Adults stood to applaud, and children, energized by the noise, ran in circles and jumped up and down.

Keeping the land in agriculture was critical to residents because Waterford was designated a national historic landmark in 1970 by the National Park Service partly for its rural setting. Although the farm was never included in the historic district boundaries drawn by the state and county, residents considered it part of the village.

Last year, the foundation raised about $2 million to buy the property when it came on the market. But a developer, Historic Fields LLC, got the contract and announced plans to build 14 houses on the property, with several on the ridge overlooking the village.

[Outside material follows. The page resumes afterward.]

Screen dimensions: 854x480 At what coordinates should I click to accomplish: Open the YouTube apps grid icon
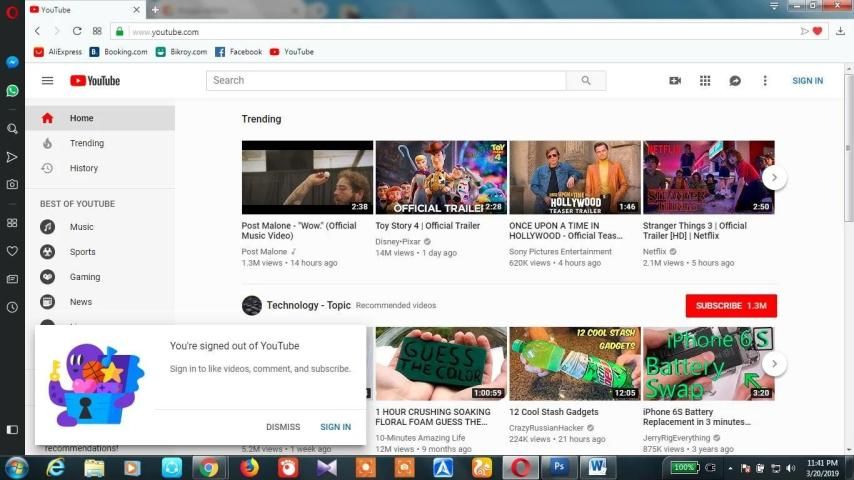coord(705,81)
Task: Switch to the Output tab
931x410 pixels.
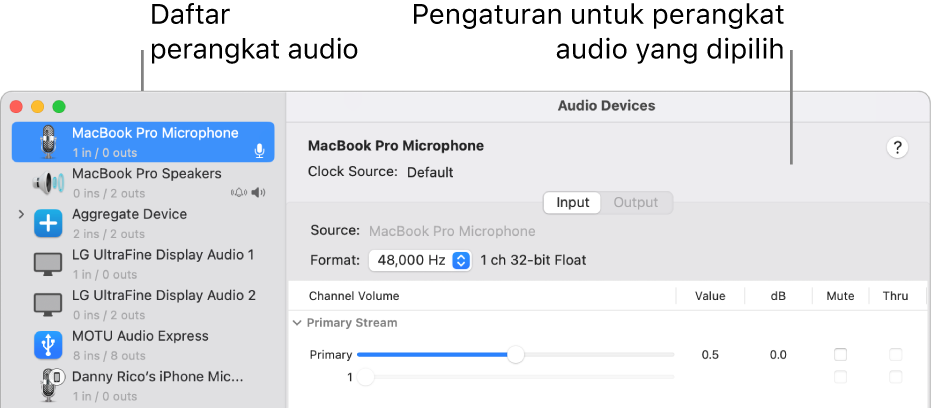Action: tap(636, 203)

The foundation approached the new owners to purchase the land, but no agreement could be reached. The Trust for Public Land, a national nonprofit conservation organization, stepped in and negotiated a contract in August that stipulated the land could not be developed. The foundation was still responsible for raising the money. The deadline was set for Oct. 31 but extended to Thursday.

Wyatt told the audience that she had made dozens of cold calls looking for donations and was repeatedly turned down. Then she reached Robert H. and Clarice Smith of Upperville. Smith, son of developer Charles E. Smith, listened to what she had to say.

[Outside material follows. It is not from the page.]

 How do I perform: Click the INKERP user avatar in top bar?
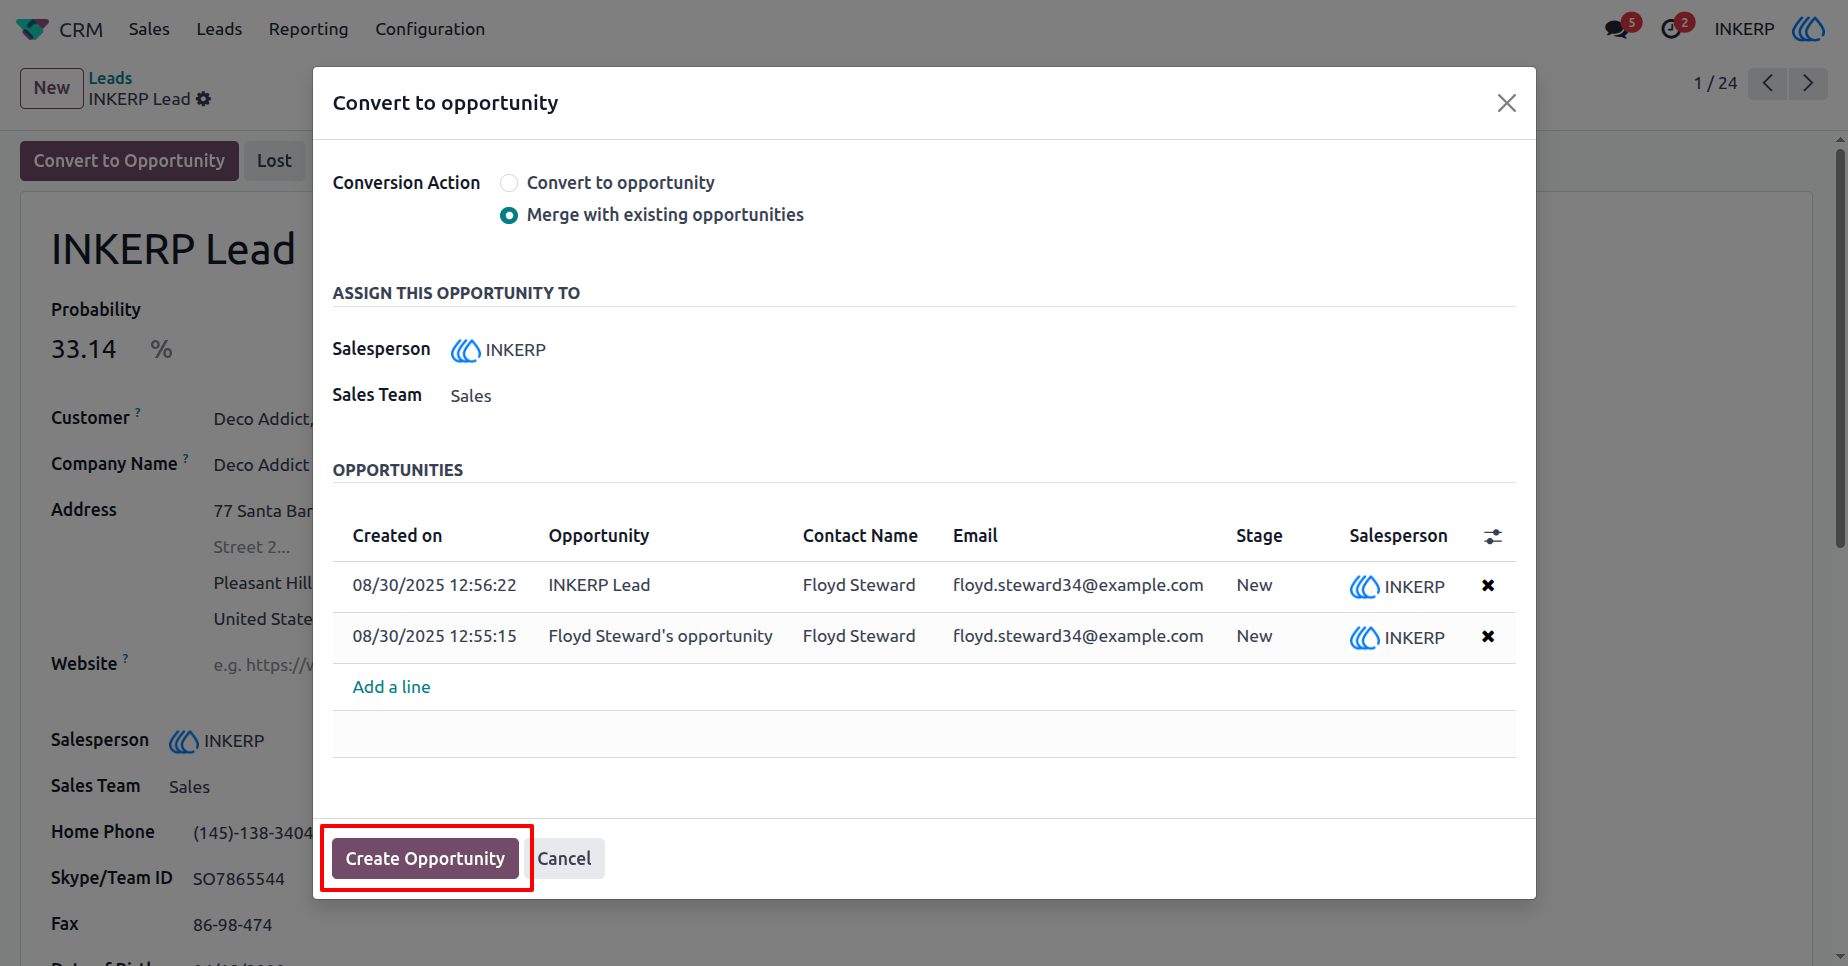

"He said, 'Bring us a business plan,' " Wyatt said. "We went to visit with him during Hurricane Isabel. Before we could tell him the whole story from beginning to end, he stopped us. He said, 'This is what America is all about. Count us in for $500,000.' "

Robert Smith told the audience Thursday, "Today is a celebration of the spirit of all of you who live here. . . . Your leadership was determined to succeed and preserve Waterford. They prevailed by persuasion and diplomacy."

Rep. Frank R. Wolf (R-Va.), who had obtained a $1 million grant to buy the farm through the federal Farmland Protection Program, also spoke.

"I hope someday to being my grandchildren out here and say to them that I helped with this preservation," he said. "Waterford is a nice town and a caring community."

Resident and author Geraldine Brooks, who wrote opinion pieces for local newspapers about the importance of preserving the farm, said she was directing her comments to children in the room.

"When you go and walk on the land, you'll see we saved a lot of barn owls and blue herons," she said. "When you go there, if you are 5 or 7 or 10 or 47, you'll see that it is possible to change the world because of a community effort."

Kathleen Hughes, a Waterford resident and book publisher who helped Wyatt with the campaign, said after the ceremony, "We saved this little bit of land to teach our children where America started and what it was like."

Wyatt said a list of donors would be placed in a time capsule that will be buried on the Phillips Farm.

Then Wyatt called for a toast, and the audience raised glasses of champagne or ginger ale.

"On behalf of those who went before," she said.